Aus regionalen Geschichten ist bekannt, dass dieses Werkzeug im Weinbau sehr beliebt, jedoch nicht viel über Ursprung bekannt war. Und wahrscheinlich auch niemand sich weitere Gedanken darüber gemacht hat. Man betrachtete es eben als etwas Alltägliches und selbstverständliches, eben ein unentbehrliches Werkzeug im Weinbau. Das besondere daran war, dass es auch im Alltag verwendet wurde. Es fand Verwendung bis in die handwerklichen Berufe, so zum Beispiel im Beruf des Gerbers, zum schneiden von dickem Leder oder Sohle, des gleichen im Beruf des Schusters, wie auch im Garten- und Baumschulbereich. Dieses Werkzeug gibt es in vielen Ausführungen und mit vielen Benennungen, je nach Region und Kultur. Die Verbreitung ist groß und man trifft die eine oder andere Form auf dem ganzen Europäischen Kontinent von England bis Russland und Schweden bis Kleinasien. Das in der Schweiz beheimate Tessiner Gertel zum Beispiel. Während in Deutschland eine vorn gebogene Hippe unter dem Namen Schweizer Gertel bekannt ist und mittels Ledergriff eine Länge um 43*cm bei einem Gewicht zwischen 600 und 750*Gramm aufweist. Das Gertel kann in seiner Verwendung „zwischen Axt/Beil und Machete eingeordnet werden, wobei er seiner Form nach in seiner Funktion zu den Hieb- und Hackwerkzeugen gehört. Es wird heutzutage gerne in der Forstwirtschaft verwendet. Des weiteren wurde und wird der Gertel zum Entfernen von Dornengestrüpp und Buschwerk verwendet.

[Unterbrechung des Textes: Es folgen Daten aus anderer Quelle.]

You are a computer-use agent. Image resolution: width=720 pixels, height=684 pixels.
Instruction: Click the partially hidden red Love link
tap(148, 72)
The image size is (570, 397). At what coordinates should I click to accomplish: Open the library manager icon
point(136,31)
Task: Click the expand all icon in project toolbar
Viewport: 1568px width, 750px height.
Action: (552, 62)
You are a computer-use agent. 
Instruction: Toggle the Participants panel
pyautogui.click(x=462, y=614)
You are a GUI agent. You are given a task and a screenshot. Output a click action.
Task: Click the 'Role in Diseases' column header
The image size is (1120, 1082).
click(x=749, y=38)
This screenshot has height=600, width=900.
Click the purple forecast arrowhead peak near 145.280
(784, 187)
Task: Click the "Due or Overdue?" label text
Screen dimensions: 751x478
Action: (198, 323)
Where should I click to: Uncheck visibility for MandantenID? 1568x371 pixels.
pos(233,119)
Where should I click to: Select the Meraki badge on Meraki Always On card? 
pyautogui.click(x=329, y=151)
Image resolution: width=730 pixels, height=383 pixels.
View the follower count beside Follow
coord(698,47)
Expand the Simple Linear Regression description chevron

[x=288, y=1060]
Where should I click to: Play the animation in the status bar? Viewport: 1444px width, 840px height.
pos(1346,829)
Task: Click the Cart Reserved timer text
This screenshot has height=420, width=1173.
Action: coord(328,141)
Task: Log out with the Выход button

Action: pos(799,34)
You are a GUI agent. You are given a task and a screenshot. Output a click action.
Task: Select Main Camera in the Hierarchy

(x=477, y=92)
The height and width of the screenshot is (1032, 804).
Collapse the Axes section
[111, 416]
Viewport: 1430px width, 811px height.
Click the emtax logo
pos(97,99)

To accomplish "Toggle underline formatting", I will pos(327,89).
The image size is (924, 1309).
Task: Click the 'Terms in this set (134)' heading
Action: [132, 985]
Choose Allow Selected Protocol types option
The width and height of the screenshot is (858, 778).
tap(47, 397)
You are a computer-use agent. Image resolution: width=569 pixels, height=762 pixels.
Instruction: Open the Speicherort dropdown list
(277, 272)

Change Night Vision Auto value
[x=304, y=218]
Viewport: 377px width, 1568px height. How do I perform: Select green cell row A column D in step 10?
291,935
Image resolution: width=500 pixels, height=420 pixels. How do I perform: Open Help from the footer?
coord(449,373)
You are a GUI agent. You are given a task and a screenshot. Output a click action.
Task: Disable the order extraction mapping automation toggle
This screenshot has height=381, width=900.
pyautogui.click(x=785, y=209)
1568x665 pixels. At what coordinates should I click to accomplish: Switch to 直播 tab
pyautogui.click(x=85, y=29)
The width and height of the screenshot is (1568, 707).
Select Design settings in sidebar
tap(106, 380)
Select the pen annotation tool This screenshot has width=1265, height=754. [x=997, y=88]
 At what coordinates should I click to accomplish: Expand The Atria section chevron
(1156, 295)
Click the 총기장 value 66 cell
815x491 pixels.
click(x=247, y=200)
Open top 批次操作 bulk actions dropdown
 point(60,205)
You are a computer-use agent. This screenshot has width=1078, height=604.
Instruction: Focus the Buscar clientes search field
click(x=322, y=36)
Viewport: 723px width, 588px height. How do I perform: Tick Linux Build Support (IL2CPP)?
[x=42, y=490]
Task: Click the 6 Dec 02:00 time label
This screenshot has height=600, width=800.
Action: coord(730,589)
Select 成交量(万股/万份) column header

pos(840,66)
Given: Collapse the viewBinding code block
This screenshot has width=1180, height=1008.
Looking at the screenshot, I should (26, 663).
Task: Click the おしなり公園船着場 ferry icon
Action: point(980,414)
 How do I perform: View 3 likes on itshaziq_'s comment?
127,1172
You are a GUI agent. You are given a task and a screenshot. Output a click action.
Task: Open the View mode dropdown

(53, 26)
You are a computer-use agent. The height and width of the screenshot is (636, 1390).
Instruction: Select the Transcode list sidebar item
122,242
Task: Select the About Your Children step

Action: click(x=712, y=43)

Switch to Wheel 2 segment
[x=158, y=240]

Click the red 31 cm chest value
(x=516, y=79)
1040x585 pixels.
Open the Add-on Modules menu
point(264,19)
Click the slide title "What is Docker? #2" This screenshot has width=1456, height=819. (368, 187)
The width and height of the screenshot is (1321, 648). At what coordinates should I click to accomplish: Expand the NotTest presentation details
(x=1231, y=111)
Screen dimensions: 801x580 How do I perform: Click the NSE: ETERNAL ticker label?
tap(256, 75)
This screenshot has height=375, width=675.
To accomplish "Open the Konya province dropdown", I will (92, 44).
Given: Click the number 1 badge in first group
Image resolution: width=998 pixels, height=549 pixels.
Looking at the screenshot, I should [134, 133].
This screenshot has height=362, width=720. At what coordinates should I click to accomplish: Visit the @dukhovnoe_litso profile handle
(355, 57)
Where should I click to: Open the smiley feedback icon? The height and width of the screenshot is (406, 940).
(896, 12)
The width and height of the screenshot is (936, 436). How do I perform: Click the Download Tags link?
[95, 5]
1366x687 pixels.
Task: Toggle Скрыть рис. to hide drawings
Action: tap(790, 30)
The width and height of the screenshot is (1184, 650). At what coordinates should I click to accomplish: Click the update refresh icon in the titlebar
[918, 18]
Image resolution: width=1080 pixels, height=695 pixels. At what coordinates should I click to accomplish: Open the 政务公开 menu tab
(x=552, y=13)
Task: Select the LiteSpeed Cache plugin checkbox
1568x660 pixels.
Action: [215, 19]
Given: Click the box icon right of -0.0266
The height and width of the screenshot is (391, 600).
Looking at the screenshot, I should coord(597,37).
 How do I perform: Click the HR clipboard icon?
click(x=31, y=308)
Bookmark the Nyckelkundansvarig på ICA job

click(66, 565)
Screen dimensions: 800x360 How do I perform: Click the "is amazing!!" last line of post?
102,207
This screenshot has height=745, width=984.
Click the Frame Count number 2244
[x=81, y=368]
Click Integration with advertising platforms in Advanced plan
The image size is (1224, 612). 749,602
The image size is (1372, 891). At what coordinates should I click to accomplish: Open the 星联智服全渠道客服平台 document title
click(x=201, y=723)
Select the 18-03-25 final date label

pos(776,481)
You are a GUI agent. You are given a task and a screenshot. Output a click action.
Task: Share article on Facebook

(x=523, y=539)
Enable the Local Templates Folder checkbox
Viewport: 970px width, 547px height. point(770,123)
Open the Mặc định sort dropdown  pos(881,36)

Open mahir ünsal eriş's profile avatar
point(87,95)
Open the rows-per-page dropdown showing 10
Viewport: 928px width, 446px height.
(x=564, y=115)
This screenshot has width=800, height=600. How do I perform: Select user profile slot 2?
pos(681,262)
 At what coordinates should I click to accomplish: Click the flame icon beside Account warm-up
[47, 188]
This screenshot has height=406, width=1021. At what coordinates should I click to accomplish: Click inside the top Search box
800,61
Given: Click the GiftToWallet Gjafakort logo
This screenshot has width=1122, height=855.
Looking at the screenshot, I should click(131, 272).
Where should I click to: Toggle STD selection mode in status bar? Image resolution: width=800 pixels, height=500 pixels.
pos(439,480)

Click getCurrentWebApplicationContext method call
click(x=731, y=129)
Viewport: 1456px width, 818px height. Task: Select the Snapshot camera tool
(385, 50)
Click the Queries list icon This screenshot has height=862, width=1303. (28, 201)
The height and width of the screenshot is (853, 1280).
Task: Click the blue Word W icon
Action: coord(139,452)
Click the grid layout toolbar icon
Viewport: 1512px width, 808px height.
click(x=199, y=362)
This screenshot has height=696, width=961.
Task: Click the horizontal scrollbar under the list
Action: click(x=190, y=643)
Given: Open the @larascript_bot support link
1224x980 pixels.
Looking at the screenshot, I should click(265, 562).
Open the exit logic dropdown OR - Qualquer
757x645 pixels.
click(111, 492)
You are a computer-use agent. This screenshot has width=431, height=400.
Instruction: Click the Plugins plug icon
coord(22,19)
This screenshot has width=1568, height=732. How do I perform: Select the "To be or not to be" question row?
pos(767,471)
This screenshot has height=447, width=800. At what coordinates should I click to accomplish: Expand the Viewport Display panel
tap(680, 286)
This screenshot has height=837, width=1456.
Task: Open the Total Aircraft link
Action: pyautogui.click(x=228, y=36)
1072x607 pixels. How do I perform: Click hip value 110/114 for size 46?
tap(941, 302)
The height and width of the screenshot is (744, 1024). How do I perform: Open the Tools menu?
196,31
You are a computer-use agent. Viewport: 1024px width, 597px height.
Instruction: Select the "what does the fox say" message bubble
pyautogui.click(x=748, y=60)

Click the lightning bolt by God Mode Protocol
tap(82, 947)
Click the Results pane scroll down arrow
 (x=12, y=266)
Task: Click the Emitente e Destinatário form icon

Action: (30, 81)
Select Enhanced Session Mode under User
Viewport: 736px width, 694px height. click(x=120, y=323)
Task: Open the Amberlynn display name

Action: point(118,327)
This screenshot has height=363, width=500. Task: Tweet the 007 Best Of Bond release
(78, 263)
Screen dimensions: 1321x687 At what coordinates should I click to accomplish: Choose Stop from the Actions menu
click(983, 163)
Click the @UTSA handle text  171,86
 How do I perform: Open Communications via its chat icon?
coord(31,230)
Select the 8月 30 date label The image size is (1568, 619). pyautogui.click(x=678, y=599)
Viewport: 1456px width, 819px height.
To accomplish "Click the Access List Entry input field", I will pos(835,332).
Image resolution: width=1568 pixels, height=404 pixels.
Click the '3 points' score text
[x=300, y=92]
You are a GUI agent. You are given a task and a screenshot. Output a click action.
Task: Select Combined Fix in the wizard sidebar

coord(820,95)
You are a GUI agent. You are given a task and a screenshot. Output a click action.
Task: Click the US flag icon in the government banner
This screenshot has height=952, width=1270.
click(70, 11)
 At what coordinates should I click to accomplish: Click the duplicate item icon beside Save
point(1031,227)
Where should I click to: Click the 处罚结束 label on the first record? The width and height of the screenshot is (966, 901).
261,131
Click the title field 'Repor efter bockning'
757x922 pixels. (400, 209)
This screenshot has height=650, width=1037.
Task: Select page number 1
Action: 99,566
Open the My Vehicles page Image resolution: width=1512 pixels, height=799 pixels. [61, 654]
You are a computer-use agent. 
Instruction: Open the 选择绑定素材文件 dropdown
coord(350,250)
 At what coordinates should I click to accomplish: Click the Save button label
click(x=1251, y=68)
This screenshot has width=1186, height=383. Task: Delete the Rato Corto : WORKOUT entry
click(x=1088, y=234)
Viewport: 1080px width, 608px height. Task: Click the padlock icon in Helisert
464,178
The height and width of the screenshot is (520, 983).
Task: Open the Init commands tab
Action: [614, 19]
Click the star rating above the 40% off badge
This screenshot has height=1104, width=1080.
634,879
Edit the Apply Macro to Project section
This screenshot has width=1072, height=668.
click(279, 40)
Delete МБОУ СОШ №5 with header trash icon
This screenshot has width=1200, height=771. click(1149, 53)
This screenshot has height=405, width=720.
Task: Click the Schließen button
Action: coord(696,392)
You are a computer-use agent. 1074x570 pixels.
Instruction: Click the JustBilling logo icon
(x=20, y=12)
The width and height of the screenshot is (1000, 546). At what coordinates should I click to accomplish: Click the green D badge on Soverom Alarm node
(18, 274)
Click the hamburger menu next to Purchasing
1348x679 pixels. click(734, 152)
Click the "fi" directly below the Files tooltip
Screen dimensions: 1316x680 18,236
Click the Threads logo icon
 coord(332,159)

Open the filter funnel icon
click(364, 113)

Die Ausführungen wie beschrieben reichen also von kleinem Handwerkzeug bis zur schweren Ausführung, die unter anderen ebenso bei früheren Bauernaufständen im Laufe der Geschichte als Waffe, zwecks Verteidigung diente. Jedoch ist heutzutage bei uns nichts mehr über obiges Werkzeug zur Verteidigung bekannt. Geschweige denn, welche Techniken hierbei angewandt wurden. In Piemont (Norditalien) nähe der französischen Grenze hat der Einfluss dieser Waffe jedoch überlebt. Wein- und Trüffelbauern, die einen Einfluss aus Frankreich angesiedelter Sinti aufweisen, benutzten das Arbeitsgerät auch zum Zwecke der Selbstverteidigung. Hierbei handelt es sich um eine Schnitt- und Reißmethode. Es gilt zu bedenken, dass die Bauern tief in der Hocke arbeiteten, aufgrund der Lage in den Hängen der Weinbergen. Dadurch ergab sich eine Art des Kampfes, welchen tiefen Positionen nicht abgeneigt ist. Sie neigen also dazu, den Kampf in der Nahdistanz zu suchen. Komplexe Schrittarbeit ist aufgrund des Gebietes nicht vorgesehen.
Und da sind wir beim zweiten Punkt. Meines Erachtens gab es früher in diversen Weinbaugebieten Bauern, die eine Kampfmethode hatten. Jedoch ist darüber nichts bekannt – auch nicht in schriftlicher Form. Zumindest beim Flöser Messer wurde ich vor vielen Jahren von einem alten Ringer in dieser Methode unterwiesen. Leider war er der letzte in Kostheim, der darüber bescheid wusste. Daher denke ich, dass die Weinbauern eine ähnliche Methode hatten. Mittlerweile habe ich da eine eigene Methode konzipiert, wobei das Cinco Teros mit seinen fünf einfachen Angriffen da ebenso geholfen hat.